Wednesday, October 7, 2009

What I Want in Life and in the Way

 Sparked by a post over at the Zendo, I realized during sitting my mind was a bit full. Clouds..no clouds..clouds..no clouds. Such is Practice.

 But during the clouds I came into some insights about myself.

 I realized , all I really want is to not suffer or to see others suffer.Sometimes it makes me an ass. But then I am choosing to go against exactly what I don't want without realizing it until later.

 In my life experiences I've realized I've been drawn to Zen practice for exactly that reason. It not only offers the promise of ending our suffering with a vow to try to end all suffering.

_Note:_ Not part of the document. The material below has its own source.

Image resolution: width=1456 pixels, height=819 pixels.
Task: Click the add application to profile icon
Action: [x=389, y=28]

It comes through on that promise. So I stick with it.

 Maybe it doesn't all happen on my own timetable. But that's my fault for making a timetable about such things.

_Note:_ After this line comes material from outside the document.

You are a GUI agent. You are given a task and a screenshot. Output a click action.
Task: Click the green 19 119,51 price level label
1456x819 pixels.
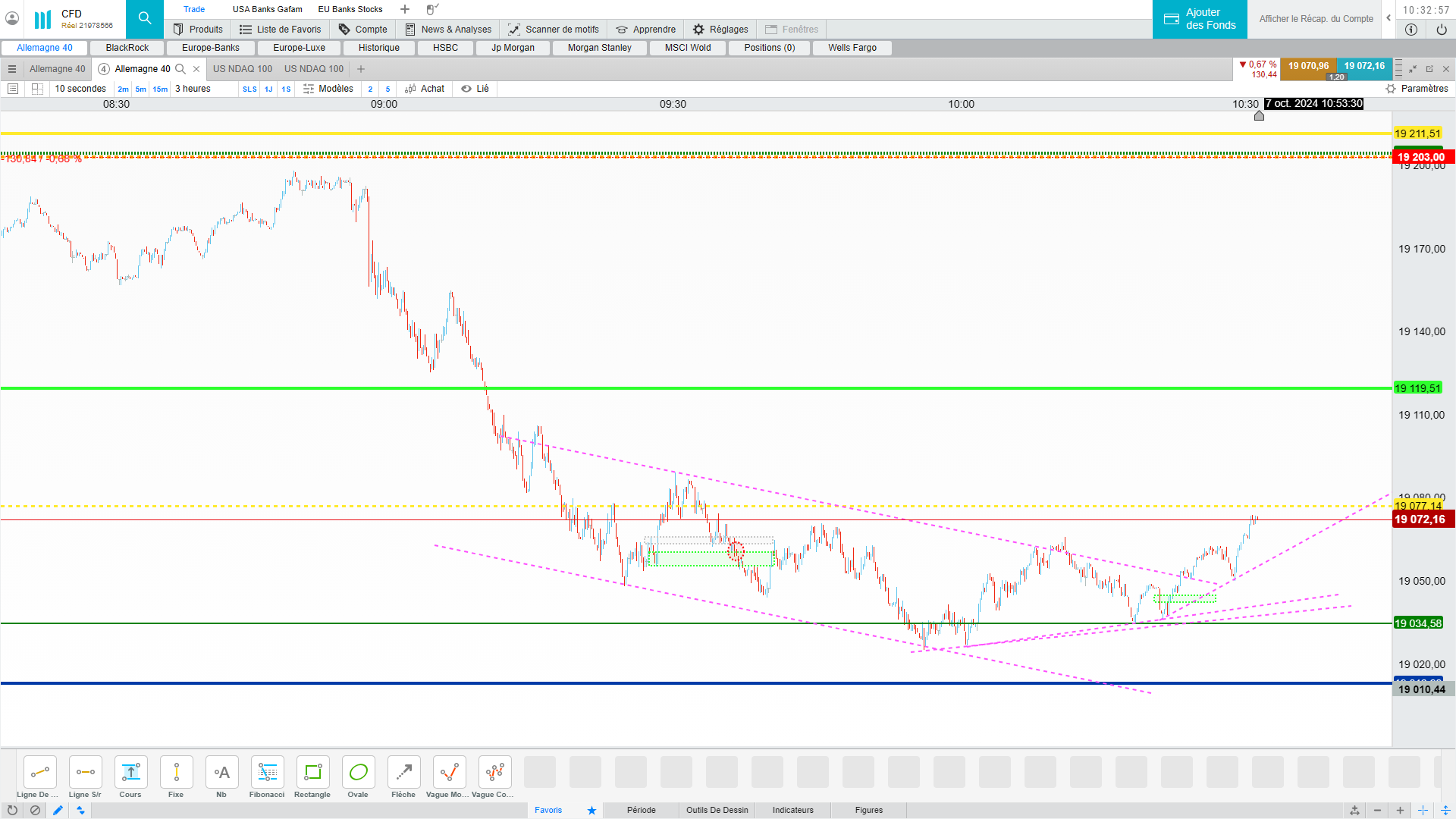point(1417,388)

 Additionally I am in harmony and the slightest bit of understanding ( or so I think anyways) with it's concepts of Truth. In my own experiences I can see how what the Way teaches is Truth.

 I can't say about gods or not gods. But it's rather irrelevant. In developing the values I hold true I am doing justice to all of them. Well all of them I would care to do justice too.

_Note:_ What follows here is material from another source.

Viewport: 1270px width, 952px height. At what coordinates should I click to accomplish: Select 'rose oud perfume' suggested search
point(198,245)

 As I love myself , I foster greater love for everything else which is also me.

 But at the same time, I think I want it all to be easy. So I allow myself to suffer with the hopes of it coinciding with my wishful thinking.  But it's not so I just have to accept that. I also have to accept that the vast majority of concepts I hold dear are completely unimportant to a great many others I see day to day.

 If I'm so big on " doing me" then I should relax more to let others " do them". After all, it's only an obstacle to what I want, or at least momentarrily think I want. And if one stops to think about it, it's really quite silly.

 Another shedding of expectations. *opens his head and purs it all out*.